On assiste alors à une efflorescence – et à une meilleure identification – de multiples espaces pour les parents : centres de documentation, de consultations, de rencontres, cafés des parents, services pour des entretiens téléphoniques plus ou moins spécialisés, lieux d’accueil parents-enfants type « la Maison verte » fondée par Françoise Dolto, lieux de médiation pour faciliter la communication avec les adolescents ou entre parents séparés… Les groupes de parents retrouvent là une nouvelle légitimité. Les parents y déposent leurs interrogations et y trouvent un écho. Les inquiétudes peuvent perdre leur aspect envahissant grâce à la réflexion commune qui permet une certaine distance. L’animateur n’a pas la solution, il sait qu’il est diverses manières d’être un « bon parent ». Il aide plutôt le groupe à vivre, afin que chacun exprime son point de vue. Il peut donner des pistes, suggérer par exemple de faire le lien entre l’éducation donnée et l’éducation reçue, mais la dynamique essentielle pour mobiliser les attitudes éducatives reste la vie du groupe : en aidant les autres, chacun se sent plus compétent, gagne en confiance et en énergie.

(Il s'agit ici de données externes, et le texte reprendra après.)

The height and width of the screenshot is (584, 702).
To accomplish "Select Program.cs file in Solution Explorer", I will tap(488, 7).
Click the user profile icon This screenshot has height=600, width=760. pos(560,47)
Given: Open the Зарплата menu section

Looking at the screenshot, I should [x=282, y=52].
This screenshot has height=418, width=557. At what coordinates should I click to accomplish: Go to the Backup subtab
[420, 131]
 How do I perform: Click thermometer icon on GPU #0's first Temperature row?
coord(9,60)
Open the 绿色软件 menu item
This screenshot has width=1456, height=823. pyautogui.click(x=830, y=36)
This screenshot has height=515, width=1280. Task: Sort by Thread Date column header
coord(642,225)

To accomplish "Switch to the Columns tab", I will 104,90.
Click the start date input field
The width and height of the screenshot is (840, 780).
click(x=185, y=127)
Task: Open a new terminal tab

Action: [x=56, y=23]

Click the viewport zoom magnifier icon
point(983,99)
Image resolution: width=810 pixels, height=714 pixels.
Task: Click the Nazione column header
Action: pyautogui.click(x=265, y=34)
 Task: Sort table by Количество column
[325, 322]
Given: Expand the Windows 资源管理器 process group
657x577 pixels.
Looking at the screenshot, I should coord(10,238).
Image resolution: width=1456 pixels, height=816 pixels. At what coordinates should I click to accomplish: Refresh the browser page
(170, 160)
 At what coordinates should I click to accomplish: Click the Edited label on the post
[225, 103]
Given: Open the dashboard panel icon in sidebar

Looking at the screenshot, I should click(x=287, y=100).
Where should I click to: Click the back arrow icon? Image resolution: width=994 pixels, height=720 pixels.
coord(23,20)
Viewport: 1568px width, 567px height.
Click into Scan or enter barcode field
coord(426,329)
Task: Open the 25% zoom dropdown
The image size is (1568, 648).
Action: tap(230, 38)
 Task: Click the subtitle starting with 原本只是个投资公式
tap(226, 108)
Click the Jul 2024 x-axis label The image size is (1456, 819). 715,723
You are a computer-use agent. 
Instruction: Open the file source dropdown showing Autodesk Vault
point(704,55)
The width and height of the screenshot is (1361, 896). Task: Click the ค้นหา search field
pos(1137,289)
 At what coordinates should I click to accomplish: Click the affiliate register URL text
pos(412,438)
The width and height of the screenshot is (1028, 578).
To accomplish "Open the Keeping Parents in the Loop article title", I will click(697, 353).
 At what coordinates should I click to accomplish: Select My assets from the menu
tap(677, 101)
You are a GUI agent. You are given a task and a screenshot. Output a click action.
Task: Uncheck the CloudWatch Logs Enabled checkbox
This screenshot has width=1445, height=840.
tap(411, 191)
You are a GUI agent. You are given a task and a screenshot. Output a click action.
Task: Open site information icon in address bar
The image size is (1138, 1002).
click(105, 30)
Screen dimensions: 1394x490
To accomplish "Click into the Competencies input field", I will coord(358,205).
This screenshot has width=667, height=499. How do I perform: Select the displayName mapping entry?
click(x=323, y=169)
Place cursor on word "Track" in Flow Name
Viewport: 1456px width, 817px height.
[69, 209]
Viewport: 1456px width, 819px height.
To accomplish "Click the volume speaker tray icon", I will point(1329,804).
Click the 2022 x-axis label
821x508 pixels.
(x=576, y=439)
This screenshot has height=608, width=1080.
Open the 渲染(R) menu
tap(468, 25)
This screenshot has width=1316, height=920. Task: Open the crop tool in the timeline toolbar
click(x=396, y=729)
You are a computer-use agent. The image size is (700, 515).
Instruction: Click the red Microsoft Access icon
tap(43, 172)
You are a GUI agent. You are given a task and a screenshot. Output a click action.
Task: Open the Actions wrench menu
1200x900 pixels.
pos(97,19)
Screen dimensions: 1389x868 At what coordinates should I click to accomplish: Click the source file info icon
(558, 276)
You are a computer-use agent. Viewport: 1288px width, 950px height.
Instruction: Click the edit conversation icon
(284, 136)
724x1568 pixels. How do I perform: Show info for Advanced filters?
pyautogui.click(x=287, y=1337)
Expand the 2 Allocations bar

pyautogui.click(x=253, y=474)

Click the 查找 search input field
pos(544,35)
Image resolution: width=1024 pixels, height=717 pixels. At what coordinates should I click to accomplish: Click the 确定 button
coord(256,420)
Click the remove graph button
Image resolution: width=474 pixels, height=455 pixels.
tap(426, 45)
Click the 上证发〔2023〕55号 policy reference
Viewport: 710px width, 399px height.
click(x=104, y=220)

Deux ans après, en mars 2001, cette fois-ci en partenariat avec l’Éducation nationale, une nouvelle circulaire précise et complète la précédente. Elle confirme les Reaap, mais incite à une plus forte implication des parents et à une meilleure articulation avec les dispositifs existants, à travailler, par exemple, davantage avec l’école. Elle souligne ainsi un autre aspect du soutien à la parentalité : la vigilance dans l’interaction parents-professionnels pour que chacun trouve sa place, sans empiétement mais dans une vraie reconnaissance mutuelle, nécessaire pour tous mais en particulier pour l’enfant qui passe d’un milieu à l’autre. L’école et les milieux éducatifs sont invités à plus de transparence et à faire largement place aux parents. Dans cette perspective est annoncée la création d’emplois d’adultes-relais, dans la lignée des femmes relais. Issus de la population des quartiers sensibles, ces adultes-relais peuvent jouer un rôle essentiel de porte-parole, de médiateurs entre les populations migrantes et l’école ou d’autres services publics. Dans ces situations de choc culturel, on leur délègue une fonction de mise en communication parents-éducateurs, qui doit de toute façon appartenir à tout projet éducatif, à la fois dans son cadre institutionnel et dans les attitudes individuelles.
C’est une œuvre à reprendre constamment, un état d’esprit, autant à la crèche qu’au collège ou au lycée, qui irrigue les entretiens ou les réunions avec les parents dans un souci partagé autour de l’enfant. C’est un certain style au conseil d’établissement, c’est l’envie de mettre en place des journées d’information pour le passage en sixième ou de proposer des repas élèves-parents-professeurs… La recherche pédagogique a prouvé l’intérêt de cette prise en compte réciproque, par exemple dans les dispositifs d’aide aux devoirs du soir beaucoup plus efficaces quand les parents sont impliqués dès le départ et associés au projet. Inscrite dans les textes récents, cette collaboration demande à être préparée dès les premiers cursus de formation en Instituts de formation des maîtres et dans les écoles d’éducateurs. Elle est toujours à réinventer, autant dans les associations de parents que chez les professionnels. Car chacune de nos générations est tentée par un repli simpliste et défensif, nourri par la peur et l’ignorance réciproques, l’inquiétude du conflit, la complexité d’un « faire ensemble et tour à tour » avec « nos enfants des autres ».